Census Classification with ML | GridSearch & SVM Analysis

For this project, I classified Census Income data to identify part-time versus full-time workers (less than 40 hours per week versus 40+ hours). I used several classification algorithms including K-Nearest Neighbors (KNN), Logistic Regression, Support Vector Machines (SVM), and Random Forest. I set up an AWS instance to work with the data and created a Python script to query and transform it into a workable dataframe. The best performing model was Support Vector Classification, achieving 82% accuracy.

Introduction
Query and Dataframe Script
Classification Models with GridSearch
Voting Model Classifier
Conclusion

Introduction

I set up an AWS instance to work with the data and created a Python script to query and transform it into a workable dataframe. I evaluated each model using 3-fold cross-validation, optimized hyperparameters using GridSearch, and combined models using VotingClassifier. The best performing model was Support Vector Classification, achieving 82% accuracy.

Imports

# General
import os
import json
import pickle
import numpy as np
import pandas as pd
import random 
from __future__ import division

# Plotting
%matplotlib inline
from matplotlib import pyplot as plt
import statsmodels.formula.api as smf
import patsy
import seaborn as sns
from seaborn import plt

# sklearn models
from sklearn.linear_model import LinearRegression
from sklearn.linear_model import LogisticRegression
from sklearn.ensemble import RandomForestRegressor
from sklearn.naive_bayes import GaussianNB
from sklearn.svm import SVC
from sklearn.tree import DecisionTreeClassifier
from sklearn.ensemble import RandomForestClassifier
from sklearn import linear_model
from sklearn import metrics
from sklearn import tree
from sklearn.cross_validation import train_test_split
from sklearn.neighbors import KNeighborsClassifier
from sklearn.metrics import accuracy_score

Query and Dataframe Script

The script below creates a SQL query for the census data hosted on Amazon Web Services for cloud collaboration.
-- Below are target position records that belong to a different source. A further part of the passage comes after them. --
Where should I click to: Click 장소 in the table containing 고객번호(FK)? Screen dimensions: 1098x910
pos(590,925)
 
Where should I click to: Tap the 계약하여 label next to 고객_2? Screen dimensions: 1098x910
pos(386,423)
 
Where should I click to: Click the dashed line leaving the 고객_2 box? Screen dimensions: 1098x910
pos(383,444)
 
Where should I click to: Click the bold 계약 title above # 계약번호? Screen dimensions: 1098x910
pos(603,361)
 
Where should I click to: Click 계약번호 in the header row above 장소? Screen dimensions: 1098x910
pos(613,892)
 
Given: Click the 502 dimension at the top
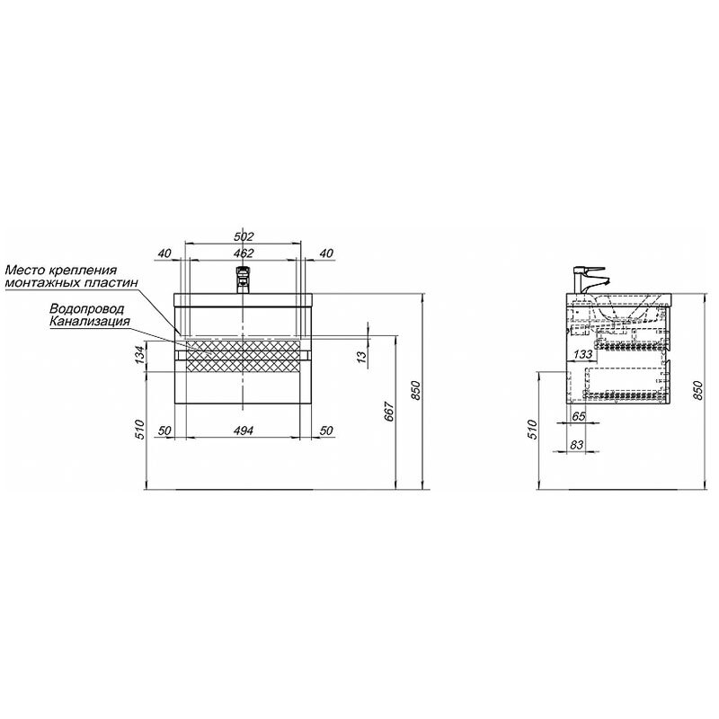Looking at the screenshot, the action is pyautogui.click(x=244, y=236).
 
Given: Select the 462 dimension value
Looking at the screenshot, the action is pyautogui.click(x=244, y=253).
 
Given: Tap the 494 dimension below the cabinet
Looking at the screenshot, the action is pyautogui.click(x=244, y=431).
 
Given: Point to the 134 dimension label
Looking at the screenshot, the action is pyautogui.click(x=140, y=354).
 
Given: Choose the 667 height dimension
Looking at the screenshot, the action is pyautogui.click(x=389, y=411).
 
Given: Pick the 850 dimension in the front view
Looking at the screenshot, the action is pyautogui.click(x=415, y=390).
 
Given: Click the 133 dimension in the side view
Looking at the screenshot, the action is pyautogui.click(x=583, y=354).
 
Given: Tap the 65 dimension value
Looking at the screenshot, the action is pyautogui.click(x=580, y=416).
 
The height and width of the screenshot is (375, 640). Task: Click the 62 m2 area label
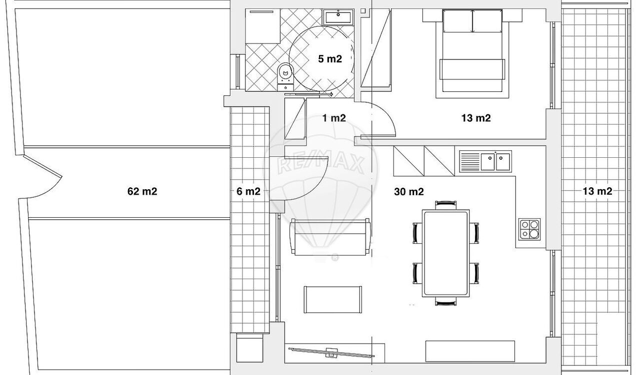[142, 191]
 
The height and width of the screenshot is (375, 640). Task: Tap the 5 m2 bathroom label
[330, 59]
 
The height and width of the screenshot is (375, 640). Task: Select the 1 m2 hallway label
[334, 118]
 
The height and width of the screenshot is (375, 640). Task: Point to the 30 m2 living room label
[409, 192]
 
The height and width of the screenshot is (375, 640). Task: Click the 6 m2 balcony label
[248, 191]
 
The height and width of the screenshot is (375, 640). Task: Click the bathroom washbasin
[338, 16]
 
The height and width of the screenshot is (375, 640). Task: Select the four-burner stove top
[530, 229]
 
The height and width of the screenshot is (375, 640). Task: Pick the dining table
[446, 253]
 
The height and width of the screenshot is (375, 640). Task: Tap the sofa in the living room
[330, 237]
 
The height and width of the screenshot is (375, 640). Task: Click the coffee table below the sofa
[333, 300]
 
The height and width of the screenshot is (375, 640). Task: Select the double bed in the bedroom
[472, 51]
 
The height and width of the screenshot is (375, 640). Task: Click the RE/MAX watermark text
[320, 165]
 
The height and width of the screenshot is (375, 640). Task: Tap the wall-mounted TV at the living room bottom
[332, 353]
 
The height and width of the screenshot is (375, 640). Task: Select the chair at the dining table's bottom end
[446, 301]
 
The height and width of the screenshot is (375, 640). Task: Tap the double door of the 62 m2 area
[40, 177]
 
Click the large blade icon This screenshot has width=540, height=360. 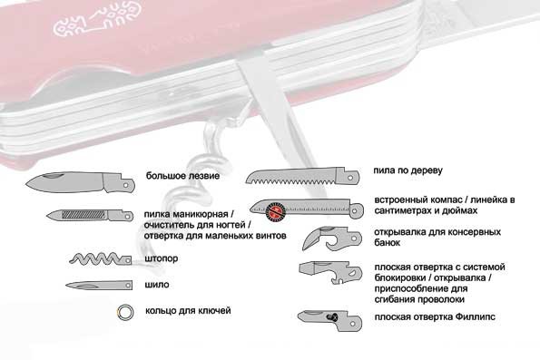[x=80, y=182]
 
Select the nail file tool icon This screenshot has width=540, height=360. [x=90, y=215]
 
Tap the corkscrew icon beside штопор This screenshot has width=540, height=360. [x=101, y=258]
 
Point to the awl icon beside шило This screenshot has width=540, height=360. [x=99, y=286]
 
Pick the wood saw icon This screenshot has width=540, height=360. [x=302, y=176]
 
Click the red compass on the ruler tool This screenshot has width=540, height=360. [x=276, y=211]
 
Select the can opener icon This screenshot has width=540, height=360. [x=332, y=238]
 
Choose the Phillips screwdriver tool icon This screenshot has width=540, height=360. [x=330, y=321]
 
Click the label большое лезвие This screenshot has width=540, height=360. [x=182, y=176]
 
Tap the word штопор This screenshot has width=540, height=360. [x=162, y=258]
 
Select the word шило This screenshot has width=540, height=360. [x=157, y=285]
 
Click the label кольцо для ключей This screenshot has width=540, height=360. [x=188, y=311]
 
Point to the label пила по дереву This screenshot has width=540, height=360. [x=407, y=170]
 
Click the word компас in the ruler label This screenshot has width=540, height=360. [x=445, y=200]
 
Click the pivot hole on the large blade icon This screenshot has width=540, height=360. [x=126, y=185]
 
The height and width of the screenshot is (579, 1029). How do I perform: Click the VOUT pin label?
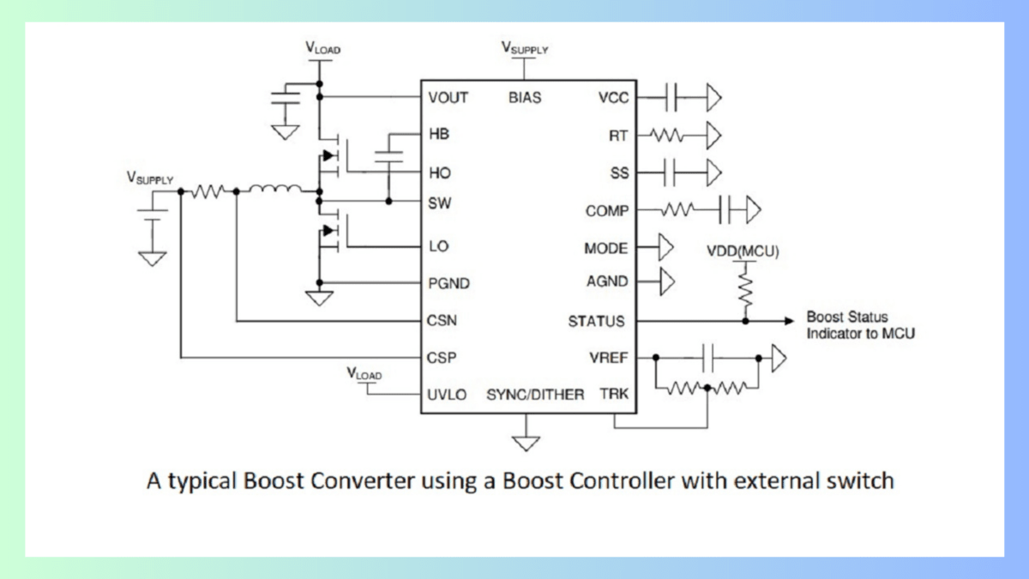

It filters the data into specific feature and response columns. The feature columns use "get_dummies" to create separate columns for categorical responses, while the response column is 'hour_binned'. The administrative information (passwords, etc.) has been changed for security purposes.

dbname = 'mcnulty'
user = 'USERNAME'
password = '@@@@'
host = 'ec2-51-34-173-157.us-west-2.compute.amazonaws.com'
port = '5432'

# input must be strings
def query_database(user, dbname='mcnulty', password='@@@@', host='ec2-51-34-173-157.us-west-2.compute.amazonaws.com', port='5432'):
    '''
    dbname: database name
    user: username
    password: password for the user
    host: public dns
    port: typically for postgresql 5432
    returns a dataframe given query
    '''
    
    try:
        # Create connection with database
        conn = psycopg2.connect("dbname="+dbname+" user="+user+" password="+password+" host="+host+" port="+port)
        print "Connected"
        cur = conn.cursor()

        # Ask for user's SQL query
        print "Query please: "
        input_query = raw_input()

        # Execute search query
        cur.execute(input_query)
        data = cur.fetchall()

        # Return dataframe
        df = pd.DataFrame(data)
        cur.close()
        conn.close()

        return df

    except:
        print "Connection error or query mistake"

        
def clean_data_x_y(df):
    '''
    df: input census dataframe (all data)
    return: processed dataframe
    '''
    df_1 = df.copy()
    del df_1[0] # delete original index column
    df_1 = df_1.dropna()
    df_1.columns = ['age','workclass','fnlwgt','education','education_years','marital_status','occupation','relationship','race','sex','capital_gain','capital_loss','hours_per_week','native_country','income','source']
    # removing whitespace from columns with string values
    string_cols = ['workclass','education','marital_status','occupation','relationship','race','sex','native_country','income']
    for col in string_cols:
        df_1[col] = df_1[col].map(str.strip)
    df_1['hour_binned'] = [0 if i < 40 else 1 for i in df_1['hours_per_week']]
    x = df_1[['age','workclass','education','education_years','marital_status','occupation','relationship','race','sex','capital_gain','capital_loss','native_country','income']]
    y =  df_1['hour_binned']
    x = pd.get_dummies(x, columns = ['workclass','education','marital_status','occupation','relationship','race','sex','native_country','income'])  
    return x,y

I imported the script and used its functions to query the data into a dataframe.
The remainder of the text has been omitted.